*SELECTED TEXT*:
— start —

1099 Mortgage Loan Programs
Non-QM (Non-Qualified Mortgage) 1099 mortgage loan programs are designed for self-employed borrowers who receive 1099 income and may not meet the traditional mortgage qualification criteria. Here are some key points borrowers should know about these programs:
1099 Mortgage Loan Highlights
- Eligible Borrowers: Non-QM 1099 mortgage loan programs are specifically tailored for self-employed individuals who receive income reported on IRS Form 1099. This includes freelancers, independent contractors, consultants, and small business owners.
- Documentation Requirements: Since self-employed borrowers often have non-traditional income documentation, Non-QM 1099 mortgage loan programs may be more flexible in terms of income verification. While traditional mortgages require two years of tax returns, these programs may consider alternative documentation such as bank statements, profit and loss statements, or CPA letters to verify income.
- Property Types: Non-QM 1099 mortgage loan programs generally allow a range of property types. This can include primary residences, second homes, and investment properties. However, specific guidelines may vary between lenders, so it's important to check with individual lenders or mortgage brokers for their property type requirements.

— end —

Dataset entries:
— start —

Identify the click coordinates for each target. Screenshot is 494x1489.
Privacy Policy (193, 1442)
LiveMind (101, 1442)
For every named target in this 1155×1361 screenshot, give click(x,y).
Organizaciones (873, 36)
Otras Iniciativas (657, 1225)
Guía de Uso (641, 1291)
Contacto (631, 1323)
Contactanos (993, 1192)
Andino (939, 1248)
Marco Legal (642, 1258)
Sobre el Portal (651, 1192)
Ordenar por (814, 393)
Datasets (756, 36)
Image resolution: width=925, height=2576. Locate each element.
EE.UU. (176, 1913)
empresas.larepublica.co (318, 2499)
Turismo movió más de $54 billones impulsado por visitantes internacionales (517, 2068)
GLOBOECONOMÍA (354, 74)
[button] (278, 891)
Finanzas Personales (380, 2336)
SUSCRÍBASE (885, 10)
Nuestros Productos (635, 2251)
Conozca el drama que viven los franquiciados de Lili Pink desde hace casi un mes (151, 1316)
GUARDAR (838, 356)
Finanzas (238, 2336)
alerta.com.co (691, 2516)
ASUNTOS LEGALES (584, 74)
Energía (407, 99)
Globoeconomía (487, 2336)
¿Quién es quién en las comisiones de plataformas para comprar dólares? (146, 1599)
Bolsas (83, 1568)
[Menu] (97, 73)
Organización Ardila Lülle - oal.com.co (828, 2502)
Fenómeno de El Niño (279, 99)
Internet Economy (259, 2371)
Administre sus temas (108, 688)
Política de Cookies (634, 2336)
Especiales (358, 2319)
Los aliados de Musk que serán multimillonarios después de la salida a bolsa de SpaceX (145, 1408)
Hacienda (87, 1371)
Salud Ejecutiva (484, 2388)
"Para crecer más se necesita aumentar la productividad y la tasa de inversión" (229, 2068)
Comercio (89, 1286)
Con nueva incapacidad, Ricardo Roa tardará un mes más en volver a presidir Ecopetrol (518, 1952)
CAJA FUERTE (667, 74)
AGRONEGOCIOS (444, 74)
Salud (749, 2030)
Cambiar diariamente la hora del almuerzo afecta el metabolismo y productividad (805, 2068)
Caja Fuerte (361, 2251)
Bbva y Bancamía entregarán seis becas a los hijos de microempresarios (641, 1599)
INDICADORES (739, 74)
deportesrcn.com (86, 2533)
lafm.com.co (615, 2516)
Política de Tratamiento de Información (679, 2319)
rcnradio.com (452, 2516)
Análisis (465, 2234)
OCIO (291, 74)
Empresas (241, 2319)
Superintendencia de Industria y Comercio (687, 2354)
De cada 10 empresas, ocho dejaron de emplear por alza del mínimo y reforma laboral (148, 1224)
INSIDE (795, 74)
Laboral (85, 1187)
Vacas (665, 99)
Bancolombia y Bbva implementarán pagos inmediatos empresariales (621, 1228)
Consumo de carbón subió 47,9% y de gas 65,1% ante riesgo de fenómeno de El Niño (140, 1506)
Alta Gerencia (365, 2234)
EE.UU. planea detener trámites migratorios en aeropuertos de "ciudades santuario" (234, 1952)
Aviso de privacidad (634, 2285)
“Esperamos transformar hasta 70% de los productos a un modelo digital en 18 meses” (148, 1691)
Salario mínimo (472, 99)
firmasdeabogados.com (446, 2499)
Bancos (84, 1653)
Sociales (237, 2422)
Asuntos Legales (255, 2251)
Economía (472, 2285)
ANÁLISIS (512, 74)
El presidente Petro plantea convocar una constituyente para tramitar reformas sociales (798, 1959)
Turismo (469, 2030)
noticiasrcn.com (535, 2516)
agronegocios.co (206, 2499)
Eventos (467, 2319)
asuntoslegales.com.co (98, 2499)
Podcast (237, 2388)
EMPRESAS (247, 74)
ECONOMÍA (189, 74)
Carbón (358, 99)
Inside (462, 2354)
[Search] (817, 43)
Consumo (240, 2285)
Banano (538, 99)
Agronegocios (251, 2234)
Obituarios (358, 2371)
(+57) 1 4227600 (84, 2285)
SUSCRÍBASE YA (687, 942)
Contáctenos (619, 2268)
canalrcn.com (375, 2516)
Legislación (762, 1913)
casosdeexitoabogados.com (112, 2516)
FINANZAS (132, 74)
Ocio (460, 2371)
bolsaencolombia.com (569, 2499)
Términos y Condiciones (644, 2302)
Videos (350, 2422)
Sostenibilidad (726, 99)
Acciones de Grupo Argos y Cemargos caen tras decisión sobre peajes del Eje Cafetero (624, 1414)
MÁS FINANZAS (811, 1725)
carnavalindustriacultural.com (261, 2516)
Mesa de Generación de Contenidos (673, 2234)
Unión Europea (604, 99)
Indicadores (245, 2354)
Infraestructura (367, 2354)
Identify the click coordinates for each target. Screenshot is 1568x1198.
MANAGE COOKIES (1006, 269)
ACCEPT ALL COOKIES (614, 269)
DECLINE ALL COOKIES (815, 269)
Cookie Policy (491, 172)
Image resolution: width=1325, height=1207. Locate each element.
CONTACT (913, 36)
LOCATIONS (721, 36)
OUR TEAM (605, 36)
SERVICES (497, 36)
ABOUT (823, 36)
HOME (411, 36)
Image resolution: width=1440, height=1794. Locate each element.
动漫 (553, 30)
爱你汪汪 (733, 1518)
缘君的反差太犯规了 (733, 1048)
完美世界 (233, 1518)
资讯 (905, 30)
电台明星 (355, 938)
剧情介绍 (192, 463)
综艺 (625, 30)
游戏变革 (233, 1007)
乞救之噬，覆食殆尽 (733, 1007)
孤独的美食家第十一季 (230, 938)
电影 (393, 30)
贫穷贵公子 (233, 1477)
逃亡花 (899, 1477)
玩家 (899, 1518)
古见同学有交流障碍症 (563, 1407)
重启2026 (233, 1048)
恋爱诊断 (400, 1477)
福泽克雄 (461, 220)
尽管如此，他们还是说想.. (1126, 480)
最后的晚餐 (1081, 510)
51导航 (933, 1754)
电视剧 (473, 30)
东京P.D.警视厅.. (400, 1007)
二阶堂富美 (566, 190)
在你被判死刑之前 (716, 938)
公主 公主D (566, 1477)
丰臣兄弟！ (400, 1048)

— end —

*TO DO*:
• A. Please change "CPA letters" to "accountant letters" in the stretch of the text on 1099 mortgage loans from "- Documentation Requirements: Since" through "property type requirements.", and give that stretch again.
• B. Take the text on 1099 mortgage loans further, starting after its last sentence.

*RESPONSES TO THE EXERCISE*:
• A.
- Documentation Requirements: Since self-employed borrowers often have non-traditional income documentation, Non-QM 1099 mortgage loan programs may be more flexible in terms of income verification. While traditional mortgages require two years of tax returns, these programs may consider alternative documentation such as bank statements, profit and loss statements, or accountant letters to verify income.
- Property Types: Non-QM 1099 mortgage loan programs generally allow a range of property types. This can include primary residences, second homes, and investment properties. However, specific guidelines may vary between lenders, so it's important to check with individual lenders or mortgage brokers for their property type requirements.

• B.
- Maximum Loan-to-Value (LTV): The maximum loan-to-value ratio represents the percentage of the property's value that can be financed through a mortgage. Non-QM 1099 mortgage loan programs typically offer more flexible LTV ratios compared to conventional mortgages, with maximum LTVs often ranging from 75% to 90%. However, this can vary depending on the lender and the borrower's financial profile.
- Credit Considerations: Non-QM 1099 mortgage loan programs may be more lenient in terms of credit requirements compared to traditional mortgages. While good credit is still important, these programs may consider borrowers with lower credit scores or non-traditional credit histories. Each lender will have its own credit score requirements, so it's advisable to inquire with different lenders to determine their specific guidelines.
- Interest Rates and Costs: Non-QM mortgage loans, including the 1099 program, typically come with higher interest rates compared to traditional mortgages. This is because they involve higher risk due to the unique circumstances of self-employed borrowers. Additionally, borrowers should be aware of any associated fees, such as origination fees, closing costs, or higher down payment requirements, which can vary between lenders.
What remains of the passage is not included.